# Options Generator

In [None]:
!pip install -r requirements.txt

First we import the necessary libraries. We need torch, datasets and transformers. We will use the BartTokenizer and BartForConditionalGeneration from the transformers library. And of course the Seq2SeqTrainer and TrainingArguments from the transformers library to train our model.

In [None]:
import torch
from datasets import load_dataset
from transformers import AutoTokenizer, Seq2SeqTrainingArguments, Seq2SeqTrainer
from transformers import BartForConditionalGeneration

Make sure to include cuda, otherwise we are training on the cpu.

In [None]:
device = torch.device("cuda" if torch.cuda.is_available() else "cpu")
print(device)

Now we load our base model and its tokenizer using the BartTokenizer and BartForConditionalGeneration classes. The model is loaded from the 'facebook/bart-base' checkpoint.

In [None]:
model = BartForConditionalGeneration.from_pretrained('facebook/bart-base')
tokenizer = AutoTokenizer.from_pretrained('facebook/bart-base')

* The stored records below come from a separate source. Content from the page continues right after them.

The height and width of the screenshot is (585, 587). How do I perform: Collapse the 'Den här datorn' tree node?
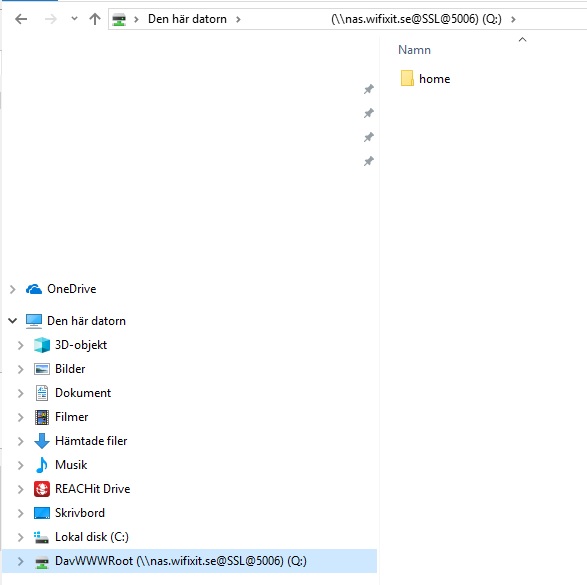(x=12, y=321)
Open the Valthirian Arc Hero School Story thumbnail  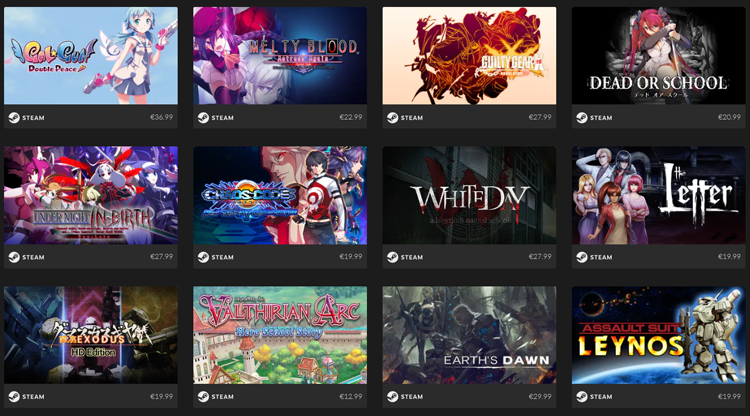pyautogui.click(x=280, y=335)
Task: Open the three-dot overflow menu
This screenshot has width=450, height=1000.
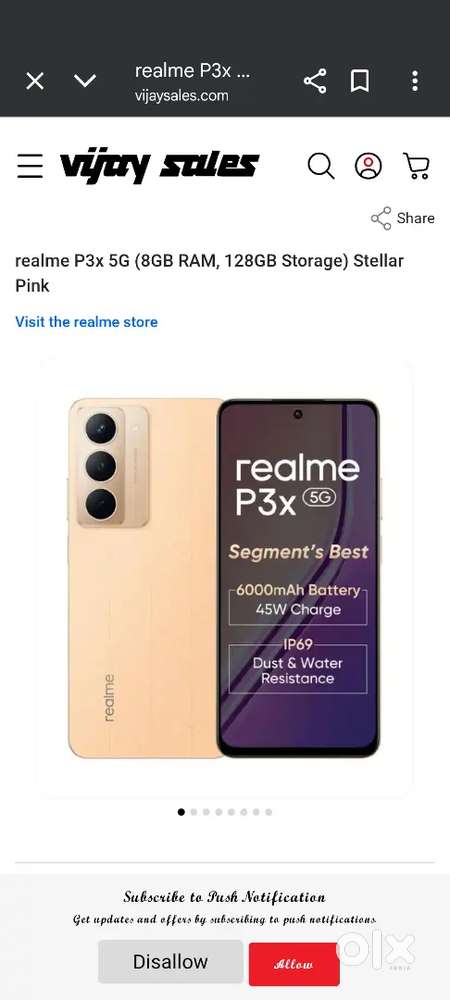Action: tap(415, 81)
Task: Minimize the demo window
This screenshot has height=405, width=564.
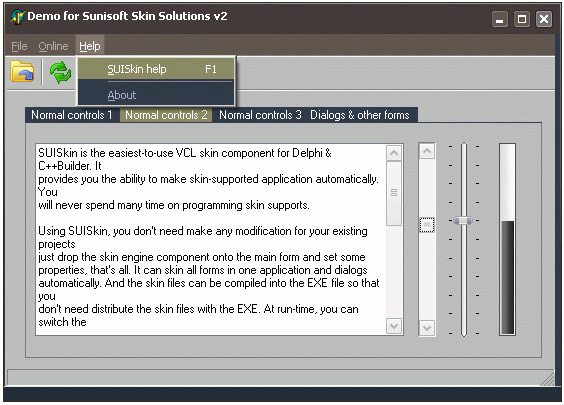Action: click(500, 19)
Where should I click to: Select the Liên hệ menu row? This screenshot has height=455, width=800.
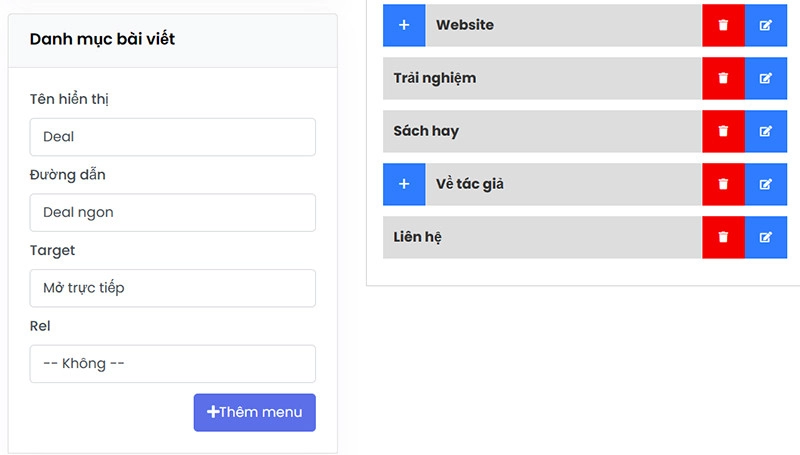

We load the questions dataset from where we saved it on our Hugging Face account. See the generated-questions-dataset notebook for more information on how to create this dataset.

In [2]:
data = load_dataset("nlp-group-6/sciq-with-generated-questions")
train_data = data['train']
val_data = data['validation']

We define some args which are the limitations to the model and our hardware.

In [3]:
max_input = 512
max_target = 128
batch_size = 36

We will define a `pre_process_data` function to preprocess the data. This function will tokenize the data and return the tokenized data.

In [None]:
def pre_process_data(data):
    # combine the question, correct answer and support text
    # we use the <s> token to separate the question, correct answer and support text
    question_answer_context = [question + "</s><s>" + correct_answer + "</s><s>" + support for question, correct_answer, support in zip(data['generated_question'], data['correct_answer'], data['support'])]
    
    # tokenize the data
    inputs = tokenizer(question_answer_context, padding="max_length", truncation=True, max_length=max_input, return_tensors="pt")
    targets = tokenizer(data['distractor1'], data['distractor2'], data['distractor3'], padding="max_length", truncation=True, max_length=max_target, return_tensors="pt")
    return {"input_ids": inputs.input_ids, "attention_mask": inputs.attention_mask, "labels": targets.input_ids}

Now we map the entire dataset to our `pre_process_data` function, batch and shuffle the data.

In [None]:
train_data = train_data.map(pre_process_data, batched=True).shuffle(seed=42)
val_data = val_data.map(pre_process_data, batched=True).shuffle(seed=42)

In [5]:
# empty memory, just in case
torch.cuda.empty_cache()
# put the model on the device, hopefully the GPU
model.to(device)

Now we define our seq2seq trainer and training arguments, more details about this in the paper.

In [None]:
args = Seq2SeqTrainingArguments(
    output_dir="./results_option_generation",
    evaluation_strategy='epoch',
    learning_rate=2e-5,
    per_device_train_batch_size=batch_size,
    per_device_eval_batch_size= batch_size,
    gradient_accumulation_steps=2,
    weight_decay=0.01,
    save_total_limit=2,
    num_train_epochs=32,
    predict_with_generate=True,
    eval_accumulation_steps=32,
    fp16=True #available only with CUDA
)


trainer = Seq2SeqTrainer(
    model, 
    args,
    train_dataset=train_data,
    eval_dataset=val_data,
    tokenizer=tokenizer,
)

trainer.train()

Finally, we save the model and tokenizer to disk.

In [None]:
OUT_DIR = "sciq_options1_generator"
model.save_pretrained(OUT_DIR)
tokenizer.save_pretrained(OUT_DIR)

Now, to test things out we load it and generate some options.

In [12]:
from transformers import BartTokenizer, BartForConditionalGeneration

model = BartForConditionalGeneration.from_pretrained(f"./{OUT_DIR}")
tokenizer = BartTokenizer.from_pretrained(f"./{OUT_DIR}")
# put them both on the same device
_ = model.to(device)

In [14]:
input_text = "What amazing machines smash particles that are smaller than atoms into each other head-on?"
correct_answer = "particle accelerators"

input_ids = tokenizer(input_text, correct_answer, return_tensors="pt").input_ids.to(device)
output = model.generate(input_ids, max_length=128, num_beams=4, num_return_sequences=3, early_stopping=True)
outputs = [tokenizer.decode(g, skip_special_tokens=True, clean_up_tokenization_spaces=False) for g in output]
print(outputs)

['particle accelerators', 'kinetic accelerators', 'neutron accelerators']